→ **Texto do documento**
====

Mapa de Gestão de Risco
Durante a coletiva, o governador também adiantou que nenhum município atingiu o risco extremo na atualização desta semana do Mapa de Gestão de Risco, o que impede a decretação de lockdown ou confinamento ou restrição máxima.

A princípio, o novo mapa terá 36 municípios com risco alto e 42 com risco moderado, o que faz com que todo o comércio não essencial deixe de funcionar no território capixaba aos fins de semana a partir do dia 13, quando o novo mapa entrar em vigor, neste domingo (7). “A interação está muito alta, a demanda sobre sistema de saúde está alta. Por isso o risco aumenta e as restrições também”, sintetizou.

O governador teceu ainda pesadas críticas ao trabalho do Ministério Público Federal (MPF), que, nesta sexta-feira (5), tornou público o ofício feito ao secretário de Estado de Saúde (Sesa), Nésio Fernandes, para que informe, até as 15 horas deste sábado (6), o nome e a qualificação do responsável técnico pela elaboração, implementação e operação do Mapa de Risco do Estado.

“Os principais técnicos que têm assessorado o Espírito Santo já declararam publicamente a necessidade de consideração do Índice de Transmissão (RT) como um dos dados mais relevantes para pautar as decisões de enfrentamento da pandemia da Covid-19. Além disso, é praticamente unanimidade na comunidade científica nacional e internacional a necessidade de consideração de tal índice, ou de índice similar, para tomada de decisões”, destacou o MPF.

O órgão já havia recomendado ao Estado que incluísse o Rt na Matriz de Risco – Recomendação 12/2020 – mas a orientação não foi cumprida dentro do prazo estendido, que venceu nesta quinta-feira (4).

O Mapa de Risco, explana a Procuradoria, “tem pautado as decisões do governo quanto às medidas de distanciamento social adotadas no Espírito Santo, o que impacta no número de óbitos, bem como na taxa de ocupação de leitos do Sistema Único de Saúde (SUS) e, com efeitos diretos, no gasto de recursos públicos de saúde, previdência e assistência social”.

====

→ **Registros fornecidos**

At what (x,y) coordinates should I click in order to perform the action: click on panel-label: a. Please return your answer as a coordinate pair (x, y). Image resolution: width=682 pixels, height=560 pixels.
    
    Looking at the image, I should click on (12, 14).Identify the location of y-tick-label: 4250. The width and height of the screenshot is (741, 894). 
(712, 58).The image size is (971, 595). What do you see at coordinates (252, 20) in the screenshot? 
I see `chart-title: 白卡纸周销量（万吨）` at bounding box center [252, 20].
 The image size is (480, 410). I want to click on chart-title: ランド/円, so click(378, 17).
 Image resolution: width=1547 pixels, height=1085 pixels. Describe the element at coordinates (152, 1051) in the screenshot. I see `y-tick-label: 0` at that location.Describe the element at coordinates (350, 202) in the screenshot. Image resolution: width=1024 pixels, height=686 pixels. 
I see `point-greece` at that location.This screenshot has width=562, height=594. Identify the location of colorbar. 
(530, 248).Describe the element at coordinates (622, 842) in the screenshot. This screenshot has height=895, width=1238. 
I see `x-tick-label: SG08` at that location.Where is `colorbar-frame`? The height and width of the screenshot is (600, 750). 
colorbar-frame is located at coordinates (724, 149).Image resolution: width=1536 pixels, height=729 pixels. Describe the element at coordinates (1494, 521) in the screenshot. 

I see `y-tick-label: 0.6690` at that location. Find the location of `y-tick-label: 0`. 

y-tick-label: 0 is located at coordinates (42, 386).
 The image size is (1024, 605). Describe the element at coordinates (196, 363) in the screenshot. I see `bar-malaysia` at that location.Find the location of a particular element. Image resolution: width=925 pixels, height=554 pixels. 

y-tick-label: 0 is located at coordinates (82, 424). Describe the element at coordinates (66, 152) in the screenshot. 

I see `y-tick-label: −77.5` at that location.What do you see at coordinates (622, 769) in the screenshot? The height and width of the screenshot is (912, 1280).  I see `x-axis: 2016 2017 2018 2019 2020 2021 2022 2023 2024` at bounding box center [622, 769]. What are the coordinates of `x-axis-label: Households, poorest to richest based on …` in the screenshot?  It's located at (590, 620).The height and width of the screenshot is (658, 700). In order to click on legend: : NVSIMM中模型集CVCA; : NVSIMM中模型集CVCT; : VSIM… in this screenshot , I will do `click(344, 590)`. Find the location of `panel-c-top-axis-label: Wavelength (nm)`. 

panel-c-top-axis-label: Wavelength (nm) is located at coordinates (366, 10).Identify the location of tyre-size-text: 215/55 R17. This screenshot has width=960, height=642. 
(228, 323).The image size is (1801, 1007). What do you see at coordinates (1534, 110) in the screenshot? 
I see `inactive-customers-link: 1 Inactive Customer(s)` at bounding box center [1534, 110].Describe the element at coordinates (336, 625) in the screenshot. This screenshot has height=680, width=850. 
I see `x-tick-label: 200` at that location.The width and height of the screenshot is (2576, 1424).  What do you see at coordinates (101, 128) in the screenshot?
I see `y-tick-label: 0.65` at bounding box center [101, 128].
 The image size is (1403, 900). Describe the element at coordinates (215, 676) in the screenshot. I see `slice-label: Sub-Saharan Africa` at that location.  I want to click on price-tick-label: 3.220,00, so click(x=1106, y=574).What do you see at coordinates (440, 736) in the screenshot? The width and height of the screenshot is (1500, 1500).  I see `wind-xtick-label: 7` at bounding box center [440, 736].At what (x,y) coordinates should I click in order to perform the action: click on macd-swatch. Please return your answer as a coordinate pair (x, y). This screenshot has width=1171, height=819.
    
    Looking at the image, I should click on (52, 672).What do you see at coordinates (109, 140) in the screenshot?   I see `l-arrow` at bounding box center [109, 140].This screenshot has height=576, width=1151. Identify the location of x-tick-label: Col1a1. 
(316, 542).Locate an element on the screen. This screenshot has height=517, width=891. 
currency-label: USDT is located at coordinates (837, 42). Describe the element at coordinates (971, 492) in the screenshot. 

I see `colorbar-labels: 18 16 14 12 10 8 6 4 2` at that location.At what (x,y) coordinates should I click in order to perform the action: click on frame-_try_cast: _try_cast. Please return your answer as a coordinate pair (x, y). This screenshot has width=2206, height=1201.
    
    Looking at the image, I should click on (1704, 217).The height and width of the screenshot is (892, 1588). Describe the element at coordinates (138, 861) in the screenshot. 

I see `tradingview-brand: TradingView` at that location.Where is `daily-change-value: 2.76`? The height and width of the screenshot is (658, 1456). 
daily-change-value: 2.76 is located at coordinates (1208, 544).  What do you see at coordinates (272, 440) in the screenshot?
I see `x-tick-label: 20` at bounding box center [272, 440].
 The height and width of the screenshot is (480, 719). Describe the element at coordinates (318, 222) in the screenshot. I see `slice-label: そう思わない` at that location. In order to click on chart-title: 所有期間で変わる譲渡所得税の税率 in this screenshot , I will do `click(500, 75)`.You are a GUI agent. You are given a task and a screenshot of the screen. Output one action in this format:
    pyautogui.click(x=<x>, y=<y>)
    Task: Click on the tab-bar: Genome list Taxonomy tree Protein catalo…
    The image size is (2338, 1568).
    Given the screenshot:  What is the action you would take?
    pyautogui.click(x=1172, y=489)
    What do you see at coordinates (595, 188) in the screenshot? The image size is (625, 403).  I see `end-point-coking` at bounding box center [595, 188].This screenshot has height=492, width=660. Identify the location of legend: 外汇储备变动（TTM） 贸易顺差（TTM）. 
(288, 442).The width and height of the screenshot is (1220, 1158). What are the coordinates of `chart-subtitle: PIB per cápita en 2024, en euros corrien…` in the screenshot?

====

→ **Exercícios propostos**
(1) Diga se cada afirmação concorda com o texto sobre o Mapa de Gestão de Risco, respondendo sim ou não e citando literalmente as palavras do texto que decidem. (a) Nenhum município chegou ao risco extremo na atualização desta semana. (b) O MPF deu ao secretário de Saúde prazo até as 15 horas de sexta-feira. (c) O novo mapa terá 42 municípios com risco alto.
(2) Retome o texto sobre o Mapa de Gestão de Risco logo após a última frase apresentada.

→ **Respostas dos exercícios**
(1)
(a) Sim: “nenhum município atingiu o risco extremo na atualização desta semana do Mapa de Gestão de Risco”.
(b) Não: “até as 15 horas deste sábado (6)”.
(c) Não: “36 municípios com risco alto e 42 com risco moderado”.

(2)
‘Não aceito’

Outra recomendação do MPF, sobre o ajuste do Painel Covid-19 com relação ao número de leitos e UTI disponíveis na região sul do Estado, também foi refutada pelo governador. “Somos campeões em transparência, o Ministério Público Federal sabe disso. Não aceito que o MPF possa questionar os dados que são dados públicos. É inconcebível que eles possam levantar suspeitas sobre os dados dos leitos que nós estamos abrindo no Espírito Santo”, afirmou.

Quando perguntado sobre o controle que o Estado tem sobre a ocupação dos leitos em hospitais privados, Casagrande disse que “aí o MPF devia atuar, ajudar a gente a obter esses dados, o MPES [Ministério Público Estadual] tem nos ajudado. Não tem uma entidade que organiza esses dados (…) A gente tem esse dado diariamente no esforço do contato que a gente faz nos hospitais privados. Por isso que eu acho que o Ministério Público Federal, que está buscando serviço pra fazer, e o Ministério Público Estadual, que já tem feito isso, pode colaborar pra divulgação desses dados pra sociedade capixaba”, opinou.